Supplied material.
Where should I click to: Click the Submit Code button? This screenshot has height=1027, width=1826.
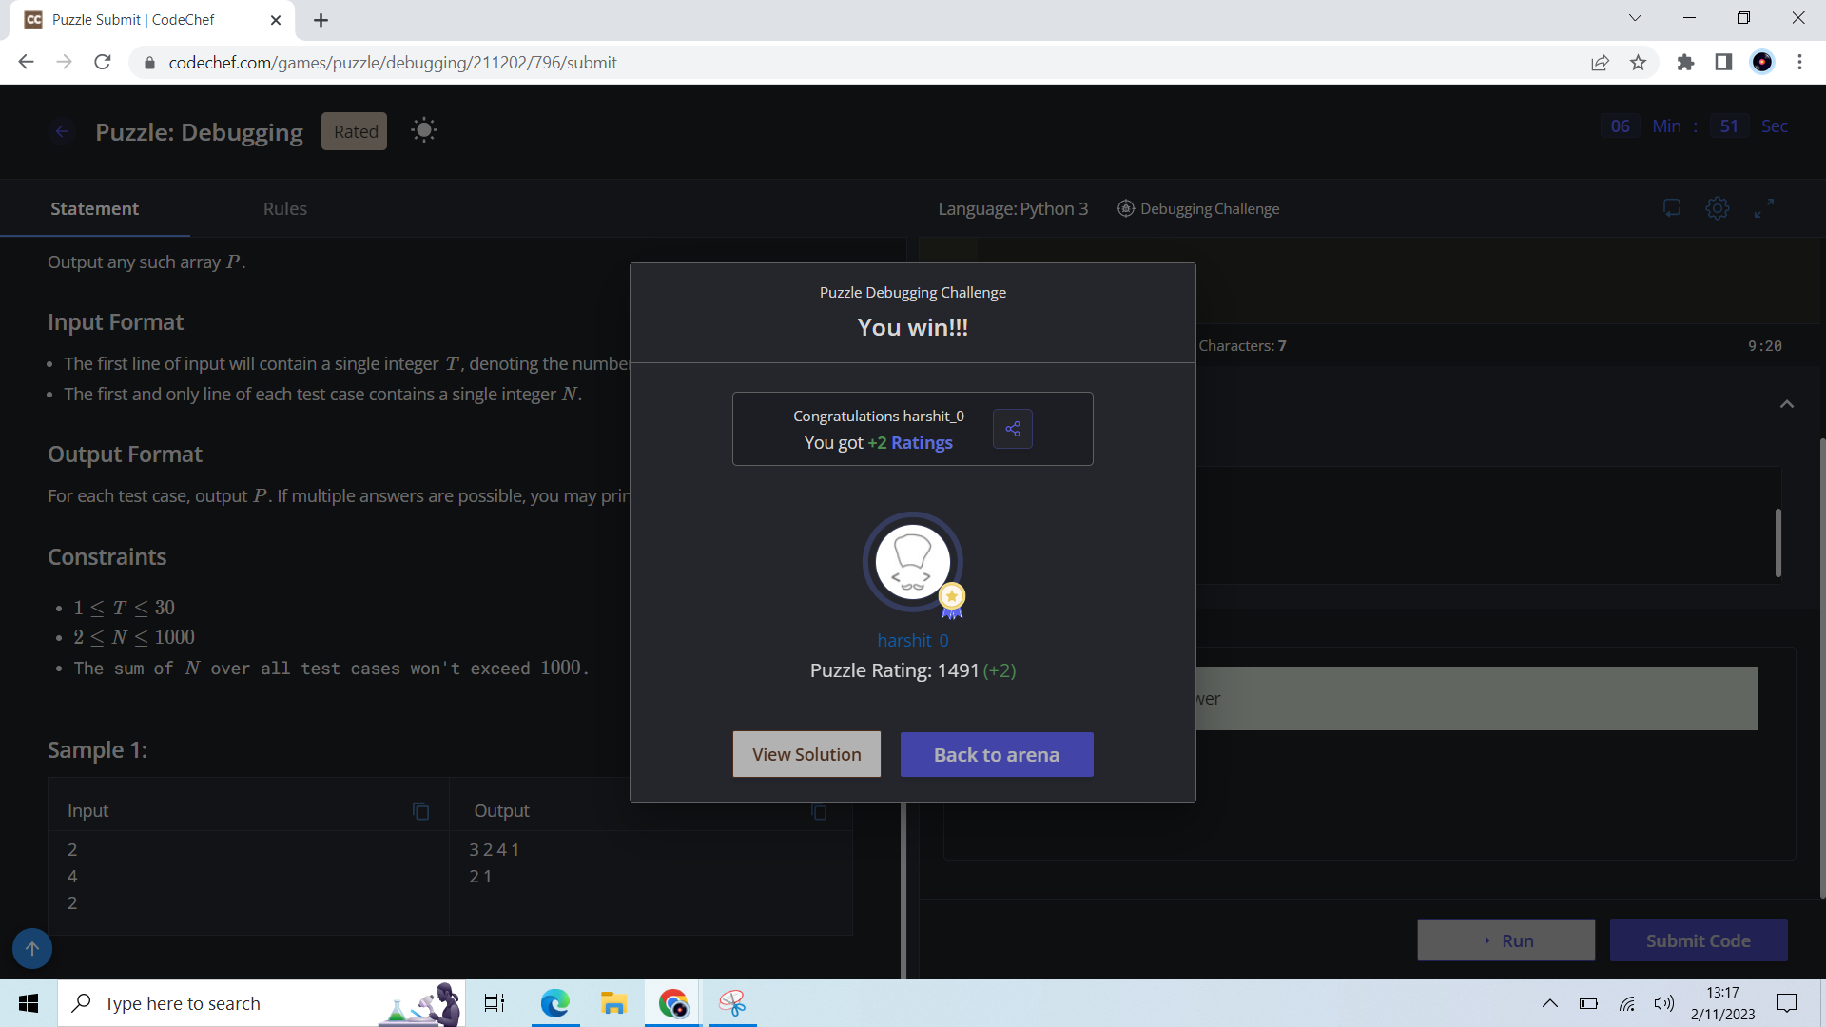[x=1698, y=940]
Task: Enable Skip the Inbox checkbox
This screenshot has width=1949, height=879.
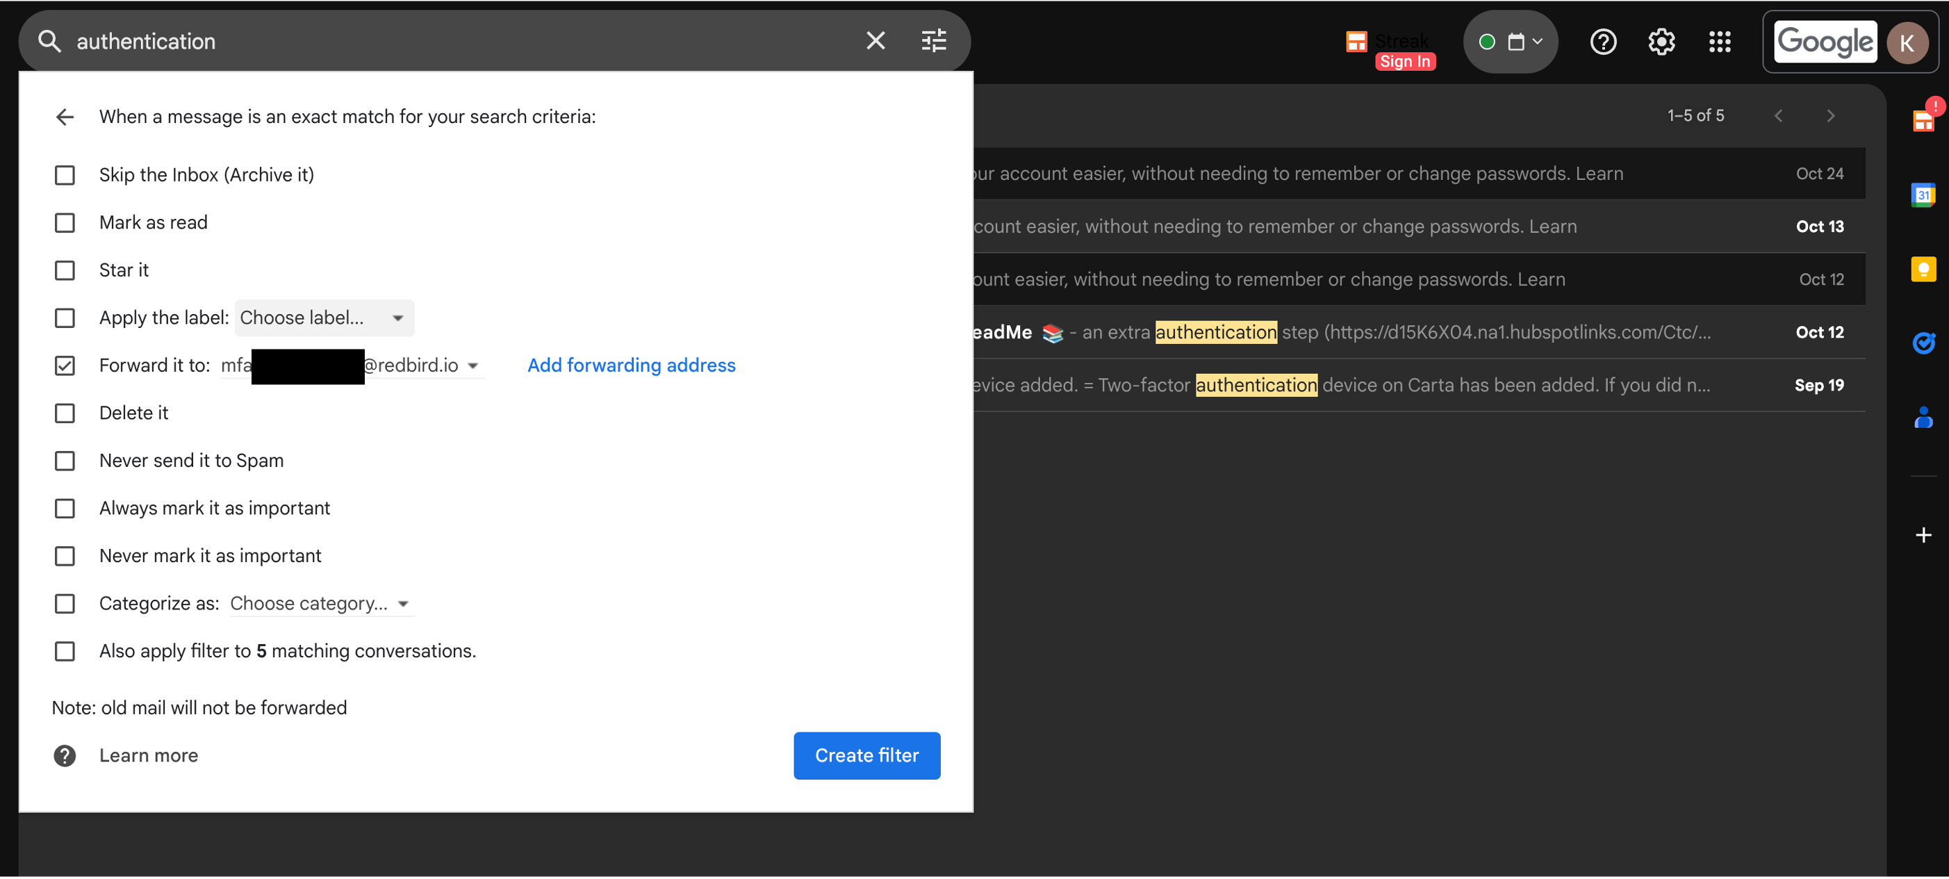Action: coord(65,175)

Your goal. Would you reproduce the records exactly as they stand, but without the pictures?

Answer box.
Where should I click to: Click the Submit Code button? This screenshot has height=1027, width=1826.
[x=1698, y=940]
Task: Enable Skip the Inbox checkbox
This screenshot has width=1949, height=879.
Action: coord(65,175)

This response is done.